Wednesday, July 14, 2010

Thursday

Reading Daniel Defoe's Robinson Crusoe is a somewhat uncanny experience. You know, or you think you know, the general lineaments of what has become a classic narrative and founding myth of modern civilization's relationship both to nature and to (purportedly) premodern barbarism. This is, after all, a familiar or even over-familiar story. Crusoe is the name of a seventeenth-century castaway who reconstructs a civilized life on a remote island with primitive tools; he finds a footprint on the beach and realizes he is not alone on the island; he subsequently is aided by and tutors his man "Friday."
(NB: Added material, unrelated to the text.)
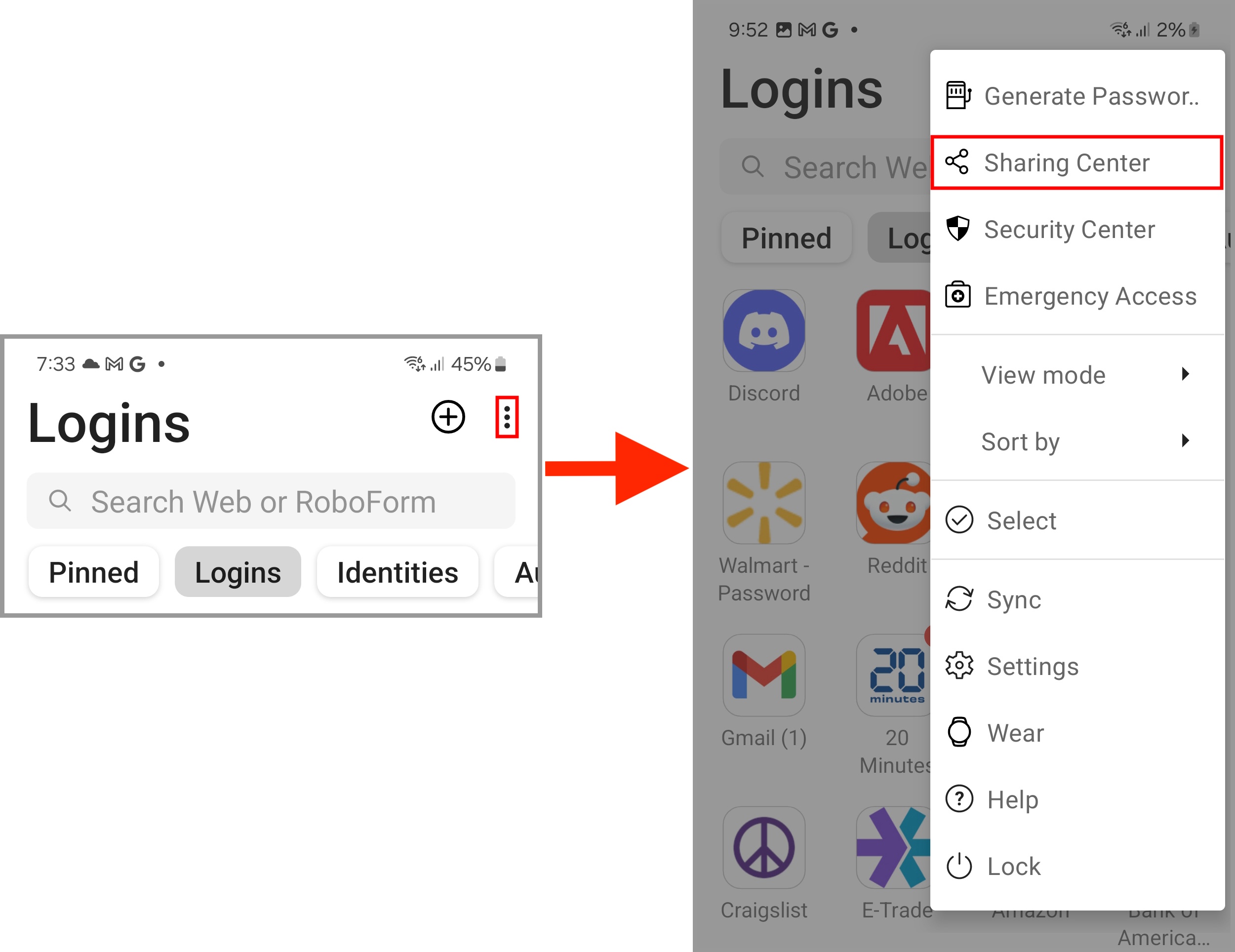Open the Wear watch option
1235x952 pixels.
click(1076, 733)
Presumably at some point Crusoe and Friday are rescued, but the story as it exists in popular consciousness doesn't have (and perhaps doesn't need) any particular conclusion: it is a tale about origins, not conclusions. Any destiny the tale may imply is that incarnated in the process of gradual civilization itself, a process that is (it's suggested) without any fixed end.
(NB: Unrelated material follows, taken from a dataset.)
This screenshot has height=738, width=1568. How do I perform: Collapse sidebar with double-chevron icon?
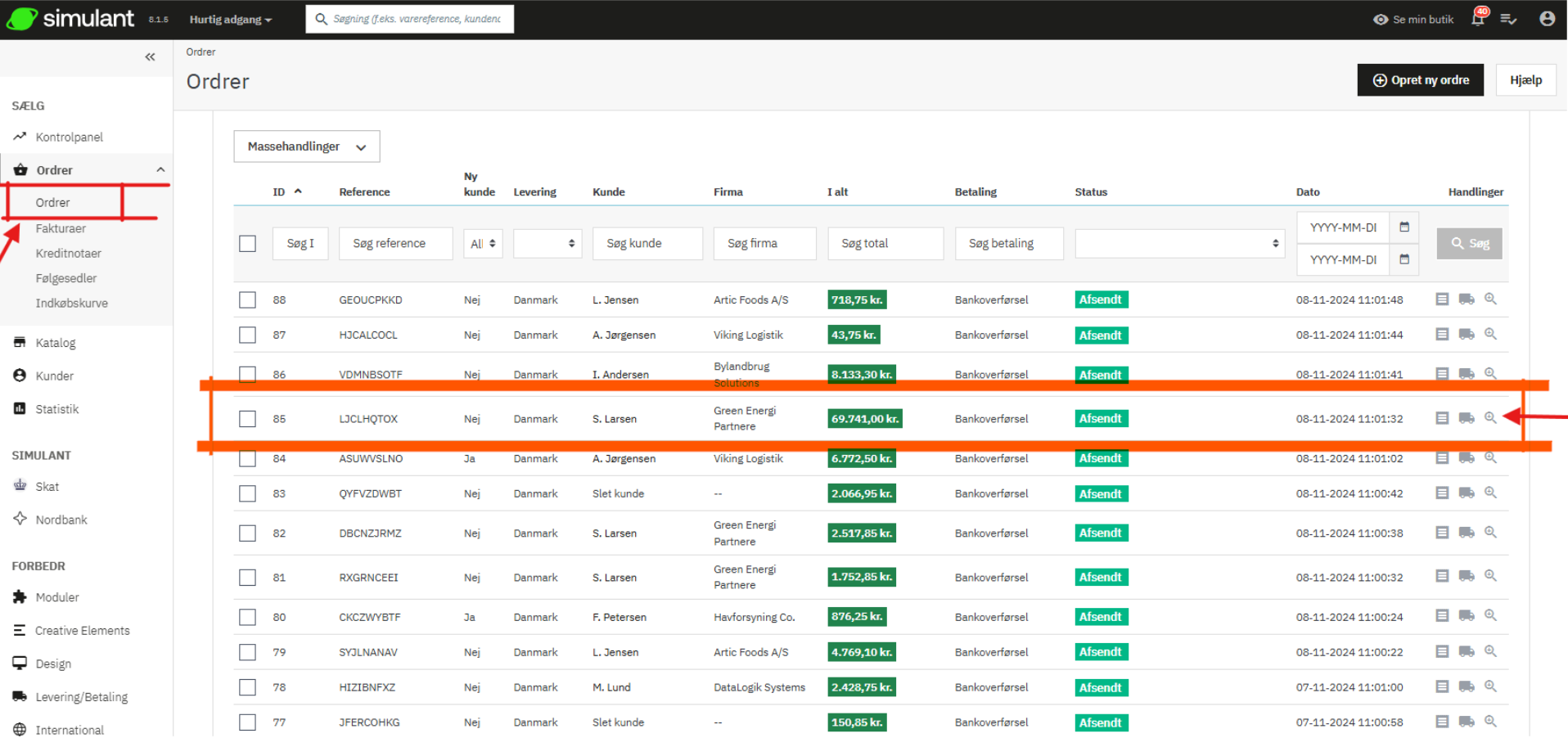pos(150,57)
Coming to the book itself, however, is a disconcerting reminder of how much is omitted, simplified, or corrupted as narrative becomes myth. For Defoe's novel bears at times little more than a passing resemblance to this idea of Robinson Crusoe that has become embedded in our cultural (un)consciousness.
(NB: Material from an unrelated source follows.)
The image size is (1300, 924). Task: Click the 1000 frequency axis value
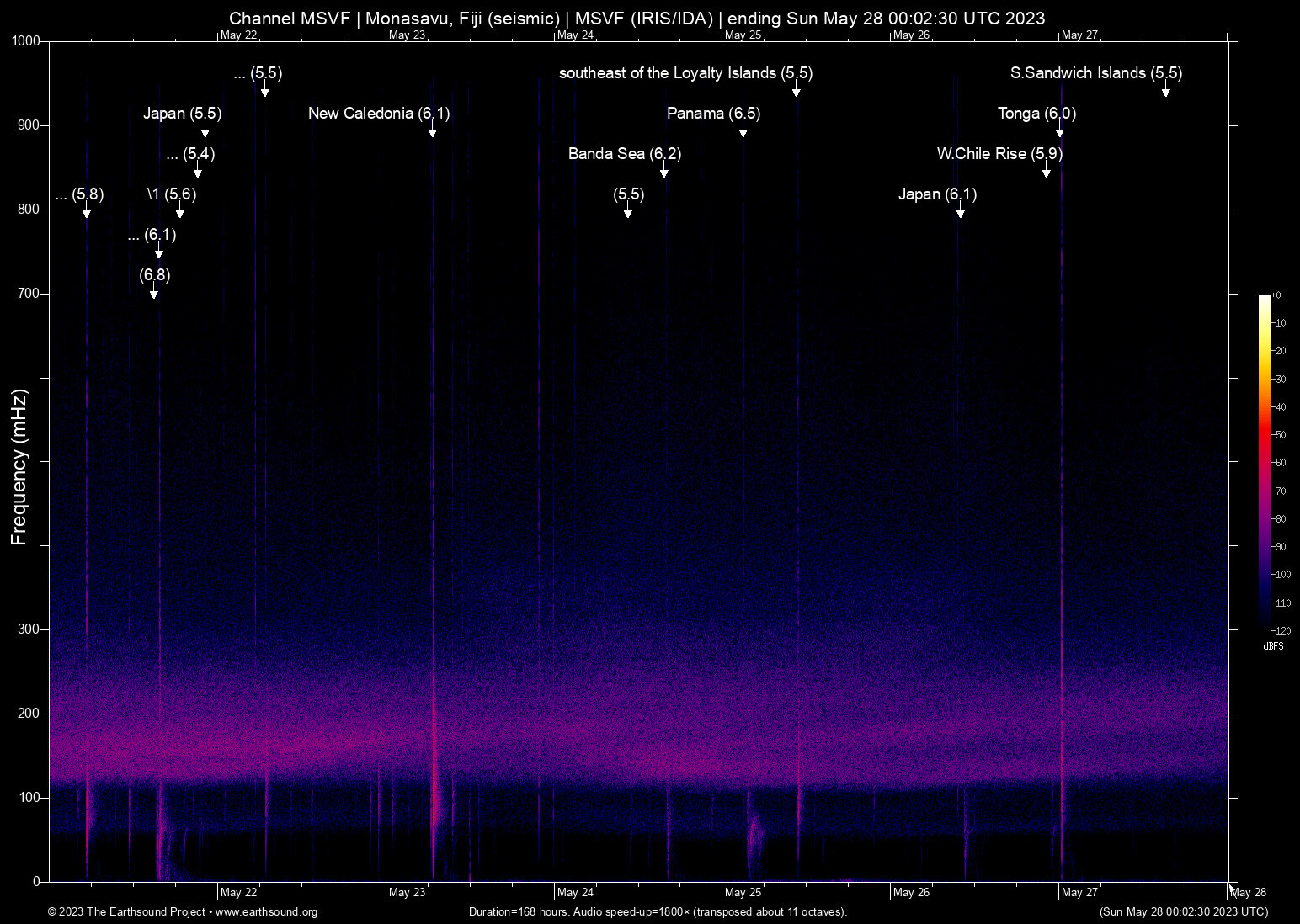[28, 40]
To begin with, the story as told by Defoe takes an awfully long time to get to the famous island. Crusoe isn't shipwrecked until almost forty pages in, and before that point he's already had a whole set of other adventures and misfortunes: a terrible storm in the North Sea on his maiden sea voyage; kidnap and captivity at the hands of Barbary Coast pirates; escape across the North Atlantic, in the company of a young Spanish Moor, Xury; and a stint as a planter in Brazil.

So the origin (if the book is really a story about origins) is several times deferred or, perhaps better, foreshadowed and so repeated in advance. The North Sea storm anticipates the hurricane that will shipwreck Crusoe's boat in the Caribbean; his captivity in North Africa will be duplicated by the sense that his island home is a prison; his negotiations with Xury are a preemptive mirror of his relationship with Friday; and his life as planter foreshadows his attempts to establish agriculture as a castaway. By the time that we get to the founding moment, when Crusoe finds himself alone on his island, everything is already repetition.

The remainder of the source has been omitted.